Curry-Dusted Salmon Skewers with Yogurt Dipping Sauce Recipe

Curry-Dusted Salmon Skewers with Yogurt Dipping Sauce Recipe


Curried Salmon:
1 teaspoon cumin seeds
1 teaspoon coriander seeds
2 teaspoons fennel seeds
3 cloves
1 Tablespoon turmeric
1/2 teaspoon cayenne
1 1/4 teaspoons kosher salt
2 pounds salmon fillet, skin removed, cut into 1- inch cubes
2 Tablespoons olive oil

Yogurt Sauce:
1 1/2 cups Greek-style yogurt
1 Tablespoon olive oil
1 teaspoon mustard seeds
1 teaspoon cumin seeds
3 garlic cloves, finely chopped
1 teaspoon minced ginger
1 teaspoon lemon zest
1 Tablespoon lemon juice
1 serrano chile, finely chopped
1/4 cup cilantro leaves, chopped
1/4 cup mint leaves, chopped
2 teaspoons kosher salt

Toothpicks or 3-inch skewers


Preheat oven to 400°F 

Curry Mixture: In a dry pan, toast the cumin, coriander, fennel, and cloves over medium heat until fragrant, 2 minutes. Transfer to a spice grinder to grind. Transfer spices to a small bowl and add the turmeric, cayenne and salt. Save sauté pan for toasting spices in sauce.

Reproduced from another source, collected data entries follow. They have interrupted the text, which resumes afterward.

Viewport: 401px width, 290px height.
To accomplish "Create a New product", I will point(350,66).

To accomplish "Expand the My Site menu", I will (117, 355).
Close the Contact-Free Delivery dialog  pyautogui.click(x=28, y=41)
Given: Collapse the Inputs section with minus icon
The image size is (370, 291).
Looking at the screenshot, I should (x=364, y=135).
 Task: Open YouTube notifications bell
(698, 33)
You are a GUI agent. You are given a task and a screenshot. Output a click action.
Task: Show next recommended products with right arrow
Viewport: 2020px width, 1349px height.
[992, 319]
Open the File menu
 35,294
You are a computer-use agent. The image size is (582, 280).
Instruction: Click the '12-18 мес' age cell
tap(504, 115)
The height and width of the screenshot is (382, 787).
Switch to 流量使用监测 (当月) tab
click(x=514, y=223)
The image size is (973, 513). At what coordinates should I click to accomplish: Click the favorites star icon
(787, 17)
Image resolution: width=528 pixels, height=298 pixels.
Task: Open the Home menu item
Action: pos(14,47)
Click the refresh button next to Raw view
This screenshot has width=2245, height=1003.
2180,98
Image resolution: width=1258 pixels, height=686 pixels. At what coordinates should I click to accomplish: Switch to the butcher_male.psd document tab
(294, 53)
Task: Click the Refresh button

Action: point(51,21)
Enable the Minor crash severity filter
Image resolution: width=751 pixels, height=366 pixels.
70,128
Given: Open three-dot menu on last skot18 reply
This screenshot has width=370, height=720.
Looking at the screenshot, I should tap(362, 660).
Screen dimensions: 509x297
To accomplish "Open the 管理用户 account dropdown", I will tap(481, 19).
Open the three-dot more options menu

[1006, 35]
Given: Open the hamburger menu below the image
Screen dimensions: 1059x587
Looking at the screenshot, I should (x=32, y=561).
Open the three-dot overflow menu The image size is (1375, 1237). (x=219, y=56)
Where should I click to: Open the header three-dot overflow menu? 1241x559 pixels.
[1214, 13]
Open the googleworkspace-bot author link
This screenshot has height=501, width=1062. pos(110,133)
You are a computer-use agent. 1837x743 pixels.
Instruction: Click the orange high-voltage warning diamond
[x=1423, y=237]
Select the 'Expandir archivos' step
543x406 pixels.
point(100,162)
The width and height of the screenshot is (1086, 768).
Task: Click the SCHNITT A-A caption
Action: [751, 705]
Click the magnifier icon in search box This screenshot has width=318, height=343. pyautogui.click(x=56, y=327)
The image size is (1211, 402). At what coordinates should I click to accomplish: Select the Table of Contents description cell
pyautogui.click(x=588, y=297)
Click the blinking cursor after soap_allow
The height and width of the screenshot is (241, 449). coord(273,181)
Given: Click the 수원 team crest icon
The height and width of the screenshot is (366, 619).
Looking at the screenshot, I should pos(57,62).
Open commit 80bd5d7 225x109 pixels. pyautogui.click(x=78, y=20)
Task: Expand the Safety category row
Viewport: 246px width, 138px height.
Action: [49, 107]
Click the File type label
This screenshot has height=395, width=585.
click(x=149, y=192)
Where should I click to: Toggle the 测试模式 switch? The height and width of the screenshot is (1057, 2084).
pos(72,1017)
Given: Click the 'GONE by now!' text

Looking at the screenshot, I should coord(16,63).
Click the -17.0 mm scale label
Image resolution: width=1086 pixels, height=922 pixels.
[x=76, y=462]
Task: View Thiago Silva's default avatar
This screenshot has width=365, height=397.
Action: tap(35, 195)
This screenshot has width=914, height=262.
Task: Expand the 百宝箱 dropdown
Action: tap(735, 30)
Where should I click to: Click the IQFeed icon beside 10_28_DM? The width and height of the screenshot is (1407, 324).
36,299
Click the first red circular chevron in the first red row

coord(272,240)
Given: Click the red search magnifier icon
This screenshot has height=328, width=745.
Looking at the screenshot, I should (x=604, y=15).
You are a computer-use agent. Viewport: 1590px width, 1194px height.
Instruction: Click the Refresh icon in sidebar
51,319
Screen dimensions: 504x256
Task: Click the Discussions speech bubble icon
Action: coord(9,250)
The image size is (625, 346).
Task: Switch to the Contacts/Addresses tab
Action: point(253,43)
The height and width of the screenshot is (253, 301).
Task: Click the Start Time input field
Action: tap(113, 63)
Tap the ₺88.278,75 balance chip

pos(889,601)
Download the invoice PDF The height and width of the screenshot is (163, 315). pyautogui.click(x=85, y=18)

Prepare Fish: Cut salmon into 1-inch cubes. Transfer to a bowl and add the olive oil and then dip one side in the spice mixture. Put salmon on a parchment lined sheet pan, spice side up.

Sauce: Put the yogurt in a bowl. Using the same sauté pan from curry mixture, heat the olive oil over a medium flame. Add the mustard and cumin seeds. When the seeds begin to pop, add the garlic for 10 seconds then transfer contents of the pan into the bowl of yogurt. Stir in the ginger, lemon zest/juice, chile, cilantro, mint and salt. Stir and transfer to a serving bowl with a sprig of cilantro for garnish.

Roast the Salmon: Transfer salmon to a preheated 400°F oven to cook until the salmon is just cooked through, about 5-7 minutes.  Transfer the salmon bites to a serving platter and skewer with toothpicks.  Serve warm with the yogurt dipping sauce.